"Brother!—We opened our ears to the talk you lately delivered to us, at our council-fire. In doing important business it is best not to tell long stories, but to come to it in a few words. We therefore shall not repeat your talk, which is fresh in our minds. We have well considered it, and the advantages and disadvantages of your offers. We request your attention to our answer, which is not from the speaker alone, but from all the Sachems and Chiefs now around our council-fire.

"Brother!—We know that great men, as well as great nations, have different interests and different minds, and do not see the same light—but we hope our answer will be agreeable to you and your employers.

"Brother!—Your application for the purchase of our lands is to our minds very extraordinary. It has been made in a crooked manner. You have not walked in the straight path pointed out by the great Council of your nation. You have no writings from your great Father, the President. In making up our minds we have looked back, and remembered how the Yorkers purchased our lands in former times. They bought them, piece after piece,—for a little money paid to a few men in our nation, and not to all our brethren,—until our planting and hunting-grounds have become very small, and if we sell them, we know not where to spread our blankets.

"Brother!—You tell us your employers have purchased of the Council of Yorkers, a right to buy our lands. We do not understand how this can be. The lands do not belong to the Yorkers; they are ours, and were given to us by the Great Spirit.

"Brother!—We think it strange that you should jump over the lands of our brethren in the East, to come to our council-fire so far off to get our lands. When we sold our lands in the East to the white people, we determined never to sell those we kept, which are as small as we can comfortably live on.

"Brother!—You want us to travel with you and look for new lands. If we should sell our lands and move off into a distant country towards the setting sun, we should be looked upon in the country to which we go, as foreigners and strangers. We should be despised by the red, as well as the white men, and we should soon be surrounded by the white people, who will there also kill our game, and come upon our lands and try to get them from us.

"Brother!—We are determined not to sell our lands, but to continue on them. We like them. They are fruitful, and produce us corn in abundance for the support of our women and children, and grass and herbs for our cattle.

"Brother!—At the treaties held for the purchase of our lands, the white men, with sweet voices and smiling faces, told us they loved us, and that they would not cheat us, but that the king's children on the other side of the lake would cheat us.
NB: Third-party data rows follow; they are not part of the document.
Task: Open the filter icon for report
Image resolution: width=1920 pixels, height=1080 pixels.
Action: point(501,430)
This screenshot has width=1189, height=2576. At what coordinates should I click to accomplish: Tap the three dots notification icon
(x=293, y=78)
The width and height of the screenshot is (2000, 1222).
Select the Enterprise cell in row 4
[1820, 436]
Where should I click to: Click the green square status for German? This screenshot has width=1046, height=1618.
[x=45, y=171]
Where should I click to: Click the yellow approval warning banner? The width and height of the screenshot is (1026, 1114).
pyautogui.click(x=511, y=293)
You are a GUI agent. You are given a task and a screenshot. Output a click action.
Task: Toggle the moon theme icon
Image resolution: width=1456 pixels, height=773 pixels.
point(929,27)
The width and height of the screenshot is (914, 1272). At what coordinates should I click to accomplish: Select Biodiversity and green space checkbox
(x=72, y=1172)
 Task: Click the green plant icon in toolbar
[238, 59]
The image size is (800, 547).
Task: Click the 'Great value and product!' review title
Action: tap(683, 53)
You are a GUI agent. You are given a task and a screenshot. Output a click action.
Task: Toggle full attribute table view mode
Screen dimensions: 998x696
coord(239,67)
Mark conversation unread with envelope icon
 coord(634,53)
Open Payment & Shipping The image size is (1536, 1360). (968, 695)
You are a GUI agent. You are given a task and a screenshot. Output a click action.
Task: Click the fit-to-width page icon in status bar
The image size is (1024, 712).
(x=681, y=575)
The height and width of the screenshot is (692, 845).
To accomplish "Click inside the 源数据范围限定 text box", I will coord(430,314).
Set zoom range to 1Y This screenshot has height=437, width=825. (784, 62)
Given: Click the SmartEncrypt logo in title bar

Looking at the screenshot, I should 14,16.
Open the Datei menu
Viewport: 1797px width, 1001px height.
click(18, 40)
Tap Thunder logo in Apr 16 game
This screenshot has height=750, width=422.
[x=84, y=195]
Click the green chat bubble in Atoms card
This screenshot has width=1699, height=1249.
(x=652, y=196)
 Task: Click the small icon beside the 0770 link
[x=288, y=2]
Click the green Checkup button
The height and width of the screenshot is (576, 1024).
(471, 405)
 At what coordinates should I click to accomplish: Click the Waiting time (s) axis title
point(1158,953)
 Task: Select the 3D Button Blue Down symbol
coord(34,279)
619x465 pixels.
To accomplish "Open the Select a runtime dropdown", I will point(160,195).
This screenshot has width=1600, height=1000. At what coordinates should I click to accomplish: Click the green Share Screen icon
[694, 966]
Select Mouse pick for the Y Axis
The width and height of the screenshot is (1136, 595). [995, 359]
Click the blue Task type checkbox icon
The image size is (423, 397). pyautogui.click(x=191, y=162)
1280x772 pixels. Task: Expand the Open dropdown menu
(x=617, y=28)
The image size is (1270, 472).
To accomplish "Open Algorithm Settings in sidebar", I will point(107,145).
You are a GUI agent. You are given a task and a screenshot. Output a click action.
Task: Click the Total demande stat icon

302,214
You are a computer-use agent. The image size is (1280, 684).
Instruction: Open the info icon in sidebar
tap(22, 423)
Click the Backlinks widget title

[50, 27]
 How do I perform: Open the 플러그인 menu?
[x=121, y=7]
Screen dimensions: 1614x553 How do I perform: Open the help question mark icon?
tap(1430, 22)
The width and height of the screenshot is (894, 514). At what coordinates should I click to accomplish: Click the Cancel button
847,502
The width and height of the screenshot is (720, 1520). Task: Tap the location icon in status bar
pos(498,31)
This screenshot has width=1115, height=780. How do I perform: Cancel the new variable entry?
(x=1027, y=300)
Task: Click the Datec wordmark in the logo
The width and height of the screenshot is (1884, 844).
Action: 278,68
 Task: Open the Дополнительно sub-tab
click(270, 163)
When we go on the other side of the lake, the king's children tell us your people will cheat us. These things puzzle our heads, and we believe that the Indians must take care of themselves, and not trust either in your people, or in the king's children.

"Brother!—At a late council we requested our agents to tell you that we would not sell our lands, and we think you have not spoken to our agents, or they would have told you so, and we should not have met you at our council-fire at this time.

"Brother!—The white people buy and sell false rights to our lands, and your employers have, you say, paid a great price for their rights. They must have a plenty of money, to spend it in buying false rights to lands belonging to Indians. The loss of it will not hurt them, but our lands are of great value to us, and we wish you to go back with our talk to your employers, and tell them and the Yorkers that they have no right to buy and sell false rights to our lands.